Bristol-Myers Squibb (BMS) will pay $19.5 million to 42 states and Washington, D.C., to settle claims that the company improperly marketed the antipsychotic drug Abilify. The states, including New York, Texas and California, claimed that BMS improperly promoted Abilify for use by children and certain elderly patients and also misrepresented the findings of scientific studies done on the drug, which led to a misrepresentation of the risks Abilify posed to patients, including weight gain. BMS has not marketed the drug since 2013.

The agreement prohibits the drugmaker from promoting Abilify for off-label use, making false or misleading claims about it, paying health care providers for merely attending a promotional event for the drug, using medical education grants to promote the drug and rewarding health care providers with grants based on prescribing habits, among other restrictions. New York Attorney General Eric T. Schneiderman said in a statement:

Drug companies should not market their drug for off-label uses or make claims that are not supported by scientific evidence. Consumers must be able to rely on their doctor’s advice for medication without having to worry about drug companies manipulating their advertising to promote their products at the expense of patients.

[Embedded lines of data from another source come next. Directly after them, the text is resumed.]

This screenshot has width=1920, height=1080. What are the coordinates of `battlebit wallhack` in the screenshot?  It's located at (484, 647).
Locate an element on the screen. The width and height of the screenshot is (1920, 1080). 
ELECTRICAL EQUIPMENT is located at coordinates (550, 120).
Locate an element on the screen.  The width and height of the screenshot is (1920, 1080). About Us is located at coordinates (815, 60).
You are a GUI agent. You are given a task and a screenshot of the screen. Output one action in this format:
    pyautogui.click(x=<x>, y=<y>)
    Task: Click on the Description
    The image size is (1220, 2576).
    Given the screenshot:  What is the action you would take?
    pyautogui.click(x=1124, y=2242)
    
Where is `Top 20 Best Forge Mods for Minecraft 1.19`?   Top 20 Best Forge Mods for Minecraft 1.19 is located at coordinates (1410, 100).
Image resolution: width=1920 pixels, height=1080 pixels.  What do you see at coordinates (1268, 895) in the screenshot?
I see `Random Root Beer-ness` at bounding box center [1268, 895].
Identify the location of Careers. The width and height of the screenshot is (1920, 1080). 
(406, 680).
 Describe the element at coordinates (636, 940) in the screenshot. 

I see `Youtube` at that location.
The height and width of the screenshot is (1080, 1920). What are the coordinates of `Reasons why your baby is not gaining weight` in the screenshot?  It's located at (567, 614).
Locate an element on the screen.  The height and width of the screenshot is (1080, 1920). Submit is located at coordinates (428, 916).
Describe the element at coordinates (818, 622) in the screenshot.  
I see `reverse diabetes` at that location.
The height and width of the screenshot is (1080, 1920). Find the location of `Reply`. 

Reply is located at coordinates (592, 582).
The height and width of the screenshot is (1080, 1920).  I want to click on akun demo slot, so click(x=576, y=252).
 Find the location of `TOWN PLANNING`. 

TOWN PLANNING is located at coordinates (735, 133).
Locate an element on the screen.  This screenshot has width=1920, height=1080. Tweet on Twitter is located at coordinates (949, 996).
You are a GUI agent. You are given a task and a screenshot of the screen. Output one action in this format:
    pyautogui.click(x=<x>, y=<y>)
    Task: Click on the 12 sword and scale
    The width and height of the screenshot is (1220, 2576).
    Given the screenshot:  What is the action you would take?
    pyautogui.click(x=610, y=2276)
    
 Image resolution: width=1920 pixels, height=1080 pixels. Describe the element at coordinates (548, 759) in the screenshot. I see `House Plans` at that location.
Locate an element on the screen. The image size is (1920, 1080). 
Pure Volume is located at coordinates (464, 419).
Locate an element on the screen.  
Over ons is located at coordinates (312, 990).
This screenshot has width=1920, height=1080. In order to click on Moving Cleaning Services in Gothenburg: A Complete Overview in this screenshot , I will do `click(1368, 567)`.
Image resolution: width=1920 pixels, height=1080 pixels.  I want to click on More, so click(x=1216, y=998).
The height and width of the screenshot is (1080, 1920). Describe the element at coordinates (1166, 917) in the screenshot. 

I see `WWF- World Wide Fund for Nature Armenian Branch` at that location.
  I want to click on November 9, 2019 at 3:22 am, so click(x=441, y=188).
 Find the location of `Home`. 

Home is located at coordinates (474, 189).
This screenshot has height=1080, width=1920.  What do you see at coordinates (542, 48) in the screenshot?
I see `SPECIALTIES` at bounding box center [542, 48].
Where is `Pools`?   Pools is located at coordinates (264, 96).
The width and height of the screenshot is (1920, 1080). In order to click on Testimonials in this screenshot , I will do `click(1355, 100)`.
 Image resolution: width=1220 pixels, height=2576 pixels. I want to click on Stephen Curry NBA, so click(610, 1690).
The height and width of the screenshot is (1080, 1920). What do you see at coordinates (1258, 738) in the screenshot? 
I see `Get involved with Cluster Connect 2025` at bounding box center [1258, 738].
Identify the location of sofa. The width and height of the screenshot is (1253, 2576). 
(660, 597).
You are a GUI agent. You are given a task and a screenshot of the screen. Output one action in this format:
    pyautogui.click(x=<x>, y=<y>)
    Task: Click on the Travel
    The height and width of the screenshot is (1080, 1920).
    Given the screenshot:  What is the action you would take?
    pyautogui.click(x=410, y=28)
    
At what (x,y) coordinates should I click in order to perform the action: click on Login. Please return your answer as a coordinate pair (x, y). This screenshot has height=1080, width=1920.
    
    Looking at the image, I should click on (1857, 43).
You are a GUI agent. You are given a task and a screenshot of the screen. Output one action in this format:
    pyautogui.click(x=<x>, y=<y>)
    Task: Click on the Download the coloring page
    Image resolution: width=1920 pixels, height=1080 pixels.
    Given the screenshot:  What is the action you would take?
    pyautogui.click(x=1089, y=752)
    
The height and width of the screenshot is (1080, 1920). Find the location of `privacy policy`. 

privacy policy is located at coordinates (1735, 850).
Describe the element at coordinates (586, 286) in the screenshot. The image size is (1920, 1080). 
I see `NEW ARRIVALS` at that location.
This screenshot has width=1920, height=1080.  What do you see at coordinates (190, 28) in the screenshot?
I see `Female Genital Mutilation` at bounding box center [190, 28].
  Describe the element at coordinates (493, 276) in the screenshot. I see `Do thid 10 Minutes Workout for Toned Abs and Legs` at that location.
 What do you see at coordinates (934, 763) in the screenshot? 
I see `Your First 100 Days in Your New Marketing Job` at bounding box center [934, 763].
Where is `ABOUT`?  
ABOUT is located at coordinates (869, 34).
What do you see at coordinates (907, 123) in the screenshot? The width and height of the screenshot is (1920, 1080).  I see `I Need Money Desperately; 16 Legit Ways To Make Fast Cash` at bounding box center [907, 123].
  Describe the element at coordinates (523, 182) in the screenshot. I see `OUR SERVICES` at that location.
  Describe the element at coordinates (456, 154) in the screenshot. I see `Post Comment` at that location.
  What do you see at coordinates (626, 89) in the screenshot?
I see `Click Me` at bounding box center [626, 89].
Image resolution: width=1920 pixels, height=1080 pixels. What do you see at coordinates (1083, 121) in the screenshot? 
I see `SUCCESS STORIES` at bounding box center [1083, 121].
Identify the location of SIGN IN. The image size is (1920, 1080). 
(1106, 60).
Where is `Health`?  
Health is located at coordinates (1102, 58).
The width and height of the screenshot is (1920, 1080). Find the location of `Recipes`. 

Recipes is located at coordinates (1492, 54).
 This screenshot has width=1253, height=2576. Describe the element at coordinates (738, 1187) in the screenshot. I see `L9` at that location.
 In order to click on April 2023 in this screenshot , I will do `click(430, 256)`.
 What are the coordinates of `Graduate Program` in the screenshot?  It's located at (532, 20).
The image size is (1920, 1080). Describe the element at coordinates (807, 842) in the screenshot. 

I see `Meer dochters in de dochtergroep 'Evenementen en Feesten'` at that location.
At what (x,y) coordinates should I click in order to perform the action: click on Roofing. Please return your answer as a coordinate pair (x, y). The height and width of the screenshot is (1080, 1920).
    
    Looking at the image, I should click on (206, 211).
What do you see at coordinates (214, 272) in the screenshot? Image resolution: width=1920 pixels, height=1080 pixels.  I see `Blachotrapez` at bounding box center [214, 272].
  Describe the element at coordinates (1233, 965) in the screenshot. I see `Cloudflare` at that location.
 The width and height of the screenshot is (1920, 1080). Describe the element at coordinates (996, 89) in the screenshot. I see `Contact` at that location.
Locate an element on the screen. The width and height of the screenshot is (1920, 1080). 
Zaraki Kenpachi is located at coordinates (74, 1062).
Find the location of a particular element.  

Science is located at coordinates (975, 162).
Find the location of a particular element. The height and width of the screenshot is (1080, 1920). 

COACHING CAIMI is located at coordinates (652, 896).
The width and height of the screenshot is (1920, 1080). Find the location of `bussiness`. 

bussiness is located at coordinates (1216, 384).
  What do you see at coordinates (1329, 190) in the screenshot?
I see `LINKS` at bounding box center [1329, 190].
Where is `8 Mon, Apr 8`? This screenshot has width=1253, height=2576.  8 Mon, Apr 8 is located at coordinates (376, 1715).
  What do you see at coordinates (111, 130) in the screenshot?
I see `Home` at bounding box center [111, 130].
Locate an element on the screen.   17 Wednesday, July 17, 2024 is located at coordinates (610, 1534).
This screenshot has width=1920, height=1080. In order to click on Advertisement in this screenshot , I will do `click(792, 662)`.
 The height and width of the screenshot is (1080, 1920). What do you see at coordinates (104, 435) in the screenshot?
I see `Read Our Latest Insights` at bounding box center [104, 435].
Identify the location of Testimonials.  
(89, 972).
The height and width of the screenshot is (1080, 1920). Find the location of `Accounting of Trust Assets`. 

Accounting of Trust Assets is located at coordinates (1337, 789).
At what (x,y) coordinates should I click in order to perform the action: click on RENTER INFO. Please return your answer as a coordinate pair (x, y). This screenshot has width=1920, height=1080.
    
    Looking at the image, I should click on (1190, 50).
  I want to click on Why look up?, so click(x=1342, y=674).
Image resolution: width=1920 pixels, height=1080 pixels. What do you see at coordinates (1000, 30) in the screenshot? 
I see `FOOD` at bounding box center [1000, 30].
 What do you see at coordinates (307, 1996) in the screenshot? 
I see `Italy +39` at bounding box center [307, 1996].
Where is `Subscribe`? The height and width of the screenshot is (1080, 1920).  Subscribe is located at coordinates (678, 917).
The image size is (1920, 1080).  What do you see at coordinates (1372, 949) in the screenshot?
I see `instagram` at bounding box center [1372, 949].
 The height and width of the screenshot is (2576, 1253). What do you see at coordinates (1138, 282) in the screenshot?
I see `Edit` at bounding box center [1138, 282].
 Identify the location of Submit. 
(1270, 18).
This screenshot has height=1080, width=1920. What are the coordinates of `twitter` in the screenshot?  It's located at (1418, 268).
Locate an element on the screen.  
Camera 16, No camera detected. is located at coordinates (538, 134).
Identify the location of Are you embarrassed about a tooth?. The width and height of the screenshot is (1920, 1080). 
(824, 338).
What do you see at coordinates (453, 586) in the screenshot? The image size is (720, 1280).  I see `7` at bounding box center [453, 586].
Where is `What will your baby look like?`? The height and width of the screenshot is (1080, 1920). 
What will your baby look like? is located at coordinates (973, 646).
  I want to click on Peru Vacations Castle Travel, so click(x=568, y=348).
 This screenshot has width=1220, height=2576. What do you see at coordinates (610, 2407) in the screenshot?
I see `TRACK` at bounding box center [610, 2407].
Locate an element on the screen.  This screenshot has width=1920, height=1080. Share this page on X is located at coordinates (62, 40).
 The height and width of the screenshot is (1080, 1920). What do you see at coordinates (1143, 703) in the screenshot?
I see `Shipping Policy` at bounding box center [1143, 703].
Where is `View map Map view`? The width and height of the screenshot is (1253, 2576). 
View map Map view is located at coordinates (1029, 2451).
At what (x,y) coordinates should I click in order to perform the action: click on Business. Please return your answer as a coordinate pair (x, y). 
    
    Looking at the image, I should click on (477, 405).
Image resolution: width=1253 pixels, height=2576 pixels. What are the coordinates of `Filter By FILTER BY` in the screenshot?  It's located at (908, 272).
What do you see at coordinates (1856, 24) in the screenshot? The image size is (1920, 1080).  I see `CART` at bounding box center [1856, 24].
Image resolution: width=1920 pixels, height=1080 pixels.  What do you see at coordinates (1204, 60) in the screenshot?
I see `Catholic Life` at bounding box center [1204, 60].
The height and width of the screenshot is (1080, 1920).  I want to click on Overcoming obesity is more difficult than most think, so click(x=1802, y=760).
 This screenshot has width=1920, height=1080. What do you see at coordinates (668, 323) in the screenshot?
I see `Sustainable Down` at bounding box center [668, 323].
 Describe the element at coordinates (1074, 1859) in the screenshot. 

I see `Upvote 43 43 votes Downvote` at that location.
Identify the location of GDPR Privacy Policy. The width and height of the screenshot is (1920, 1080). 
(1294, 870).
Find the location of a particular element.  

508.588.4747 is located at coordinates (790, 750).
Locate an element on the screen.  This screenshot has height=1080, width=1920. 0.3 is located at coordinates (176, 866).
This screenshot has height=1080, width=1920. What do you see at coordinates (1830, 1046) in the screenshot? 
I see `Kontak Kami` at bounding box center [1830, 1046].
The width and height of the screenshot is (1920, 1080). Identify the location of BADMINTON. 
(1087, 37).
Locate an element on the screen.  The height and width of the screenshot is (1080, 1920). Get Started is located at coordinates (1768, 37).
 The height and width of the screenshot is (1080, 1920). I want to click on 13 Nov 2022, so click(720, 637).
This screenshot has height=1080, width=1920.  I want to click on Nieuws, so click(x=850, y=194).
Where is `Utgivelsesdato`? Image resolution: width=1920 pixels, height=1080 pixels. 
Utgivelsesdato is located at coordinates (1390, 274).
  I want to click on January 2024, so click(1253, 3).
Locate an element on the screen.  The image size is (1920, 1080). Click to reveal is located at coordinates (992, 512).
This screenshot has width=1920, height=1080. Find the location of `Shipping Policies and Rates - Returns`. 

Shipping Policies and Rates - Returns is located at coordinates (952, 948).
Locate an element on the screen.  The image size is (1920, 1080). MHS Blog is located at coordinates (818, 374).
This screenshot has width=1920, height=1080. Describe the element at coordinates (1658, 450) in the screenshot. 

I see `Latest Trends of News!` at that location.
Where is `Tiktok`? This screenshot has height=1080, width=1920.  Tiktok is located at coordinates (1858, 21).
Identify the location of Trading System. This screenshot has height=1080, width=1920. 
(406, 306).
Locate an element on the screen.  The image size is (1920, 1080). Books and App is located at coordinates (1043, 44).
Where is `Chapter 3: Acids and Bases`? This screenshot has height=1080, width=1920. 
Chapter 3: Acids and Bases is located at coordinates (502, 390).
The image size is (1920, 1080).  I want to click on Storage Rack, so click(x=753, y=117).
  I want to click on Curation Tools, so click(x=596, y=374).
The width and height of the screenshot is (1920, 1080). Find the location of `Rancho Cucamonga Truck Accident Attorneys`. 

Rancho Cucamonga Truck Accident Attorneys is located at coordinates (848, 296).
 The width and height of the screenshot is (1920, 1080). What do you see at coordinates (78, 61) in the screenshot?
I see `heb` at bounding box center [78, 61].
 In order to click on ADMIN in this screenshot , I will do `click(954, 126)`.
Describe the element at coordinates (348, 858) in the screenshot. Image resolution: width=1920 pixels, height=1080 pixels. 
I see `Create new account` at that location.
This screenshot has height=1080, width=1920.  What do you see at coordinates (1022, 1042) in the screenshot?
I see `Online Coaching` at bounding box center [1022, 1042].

The U.S. Food and Drug Administration (FDA) approved the use of Abilify for treating schizophrenic adults in 2002, but has since approved various forms of the drug for other uses, the complaints said. BMS began to market the drug as a schizophrenia treatment in 2002, but also for a number of uses not approved by the FDA, including off-label use by children. The company also promoted Abilify for use by elderly patients with symptoms consistent with dementia and Alzheimer’s disease without first establishing whether the drug was safe or effective in such situations.

In 2006, Abilify received a “black box” warning that elderly patients with dementia-related psychosis who are treated with antipsychotic drugs have an increased risk of death. Texas Attorney General Ken Paxton said in a statement:

BMS put Texans’ lives at risk when it marketed Abilify for uses not approved by the FDA. The integrity of our health care system depends on patients and doctors being able to trust the representations made by pharmaceutical companies.

Each state received hundreds of thousands of dollars, with some getting $1 million or more. Texas will take $1 million from the settlement, while California will take $1.3 million. The eight states that were not part of the case or settlement are Alaska, Idaho, Mississippi, New Mexico, South Carolina, Utah, Virginia and Wyoming. Arkansas Attorney General Leslie Rutledge, in a statement, added these comments:

The deceitful actions by Bristol-Myers Squibb were unlawful and irresponsible. Arkansans needing antipsychotic medications have a level of trust in the companies making these drugs, and unfortunately Bristol-Myers Squibb misrepresented Abilify with their marketing practices.

The investigation underlying the settlement is related to a 2007 civil settlement between BMS and the federal government regarding Abilify and some 2008 civil Medicaid-focused settlements between the company and a number of states. The cases were filed by each state’s attorney general in state court.